▶ GIVEN INSTRUCTION: Convert the data below, from the line with "Given: Tap the back arrow icon" to the line with "Looking at the", into a Markdown table with the columns Row and Text. Number each row, skip blank lines, and leave the pictures out.

▶ MATERIAL FOR THE TASK:
* * * * *
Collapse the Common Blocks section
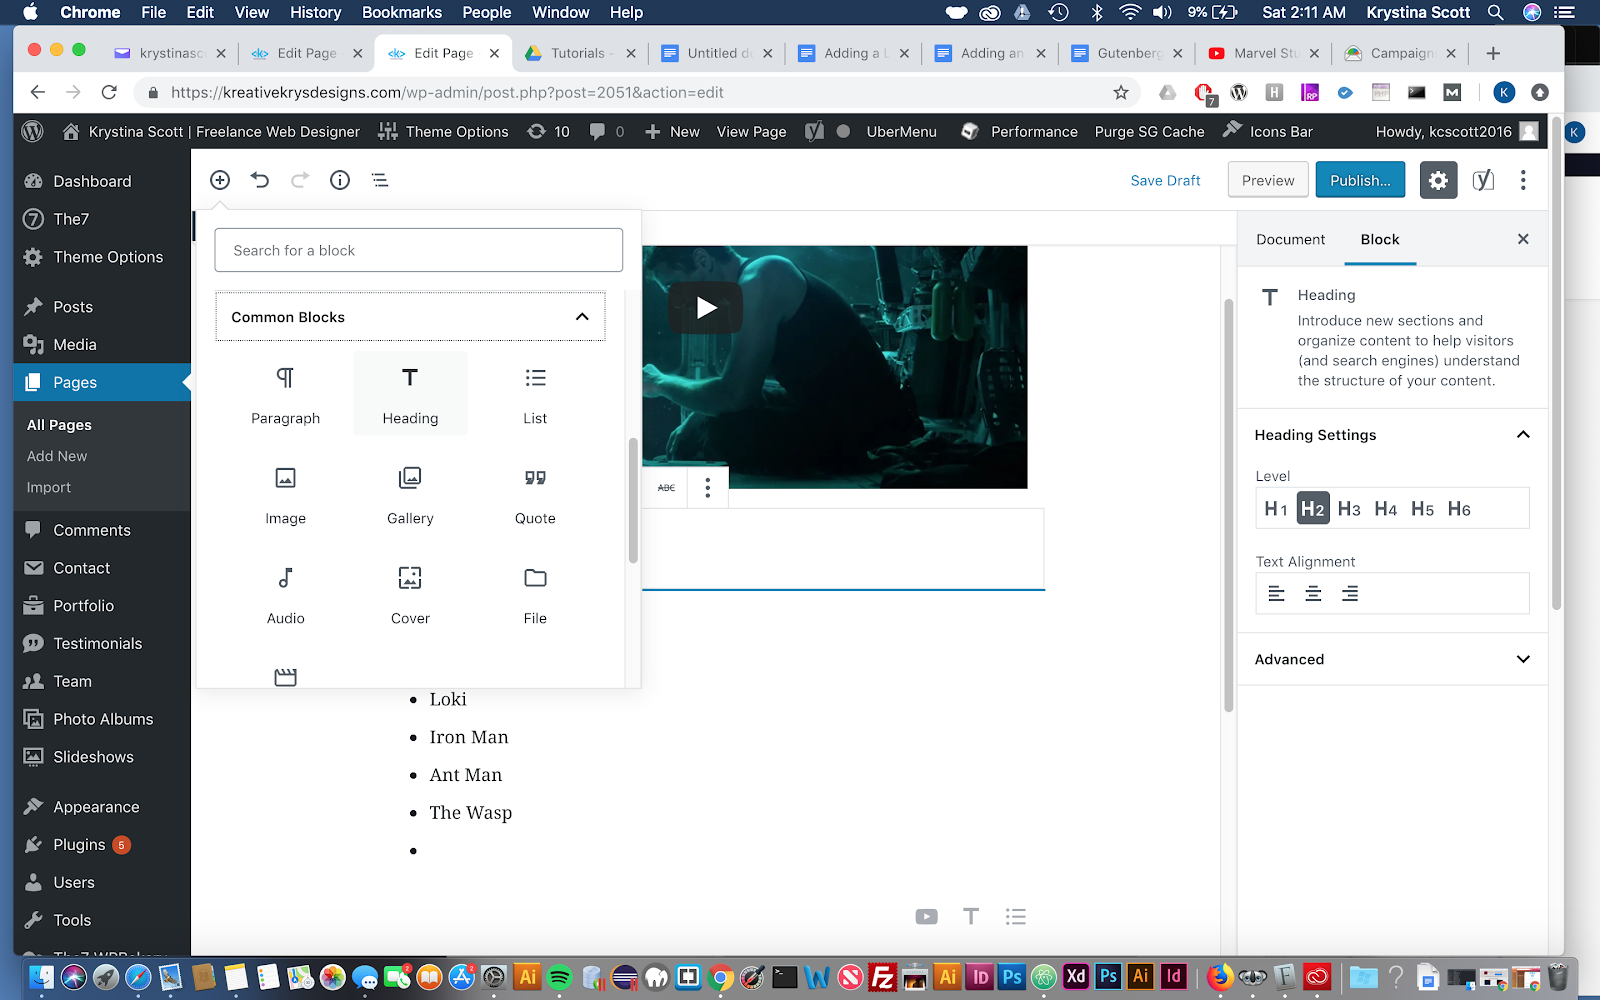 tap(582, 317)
* * * * *
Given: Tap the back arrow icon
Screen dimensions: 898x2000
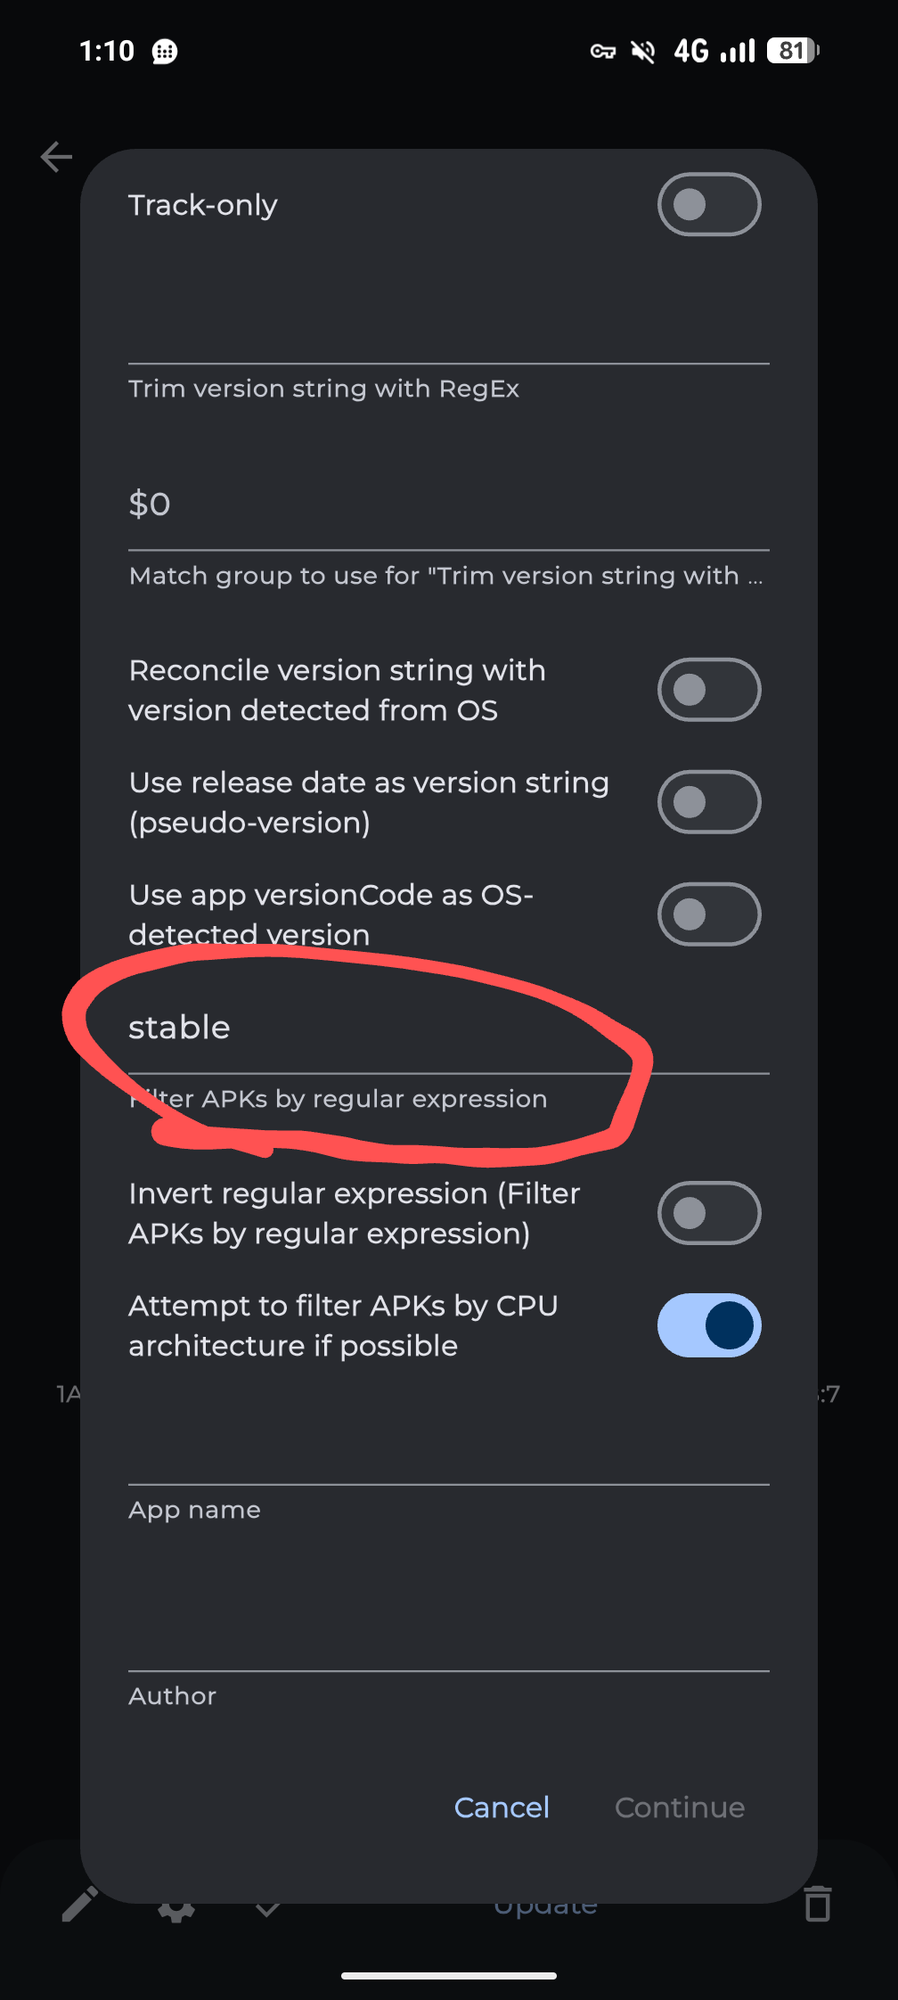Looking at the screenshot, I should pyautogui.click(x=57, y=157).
* * * * *
▶ FINISHED ANSWER:
| Row | Text |
|---|---|
| 1 | Given: Tap the back arrow icon |
| 2 | Screen dimensions: 898x2000 |
| 3 | Looking at the screenshot, I should pyautogui.click(x=57, y=157). |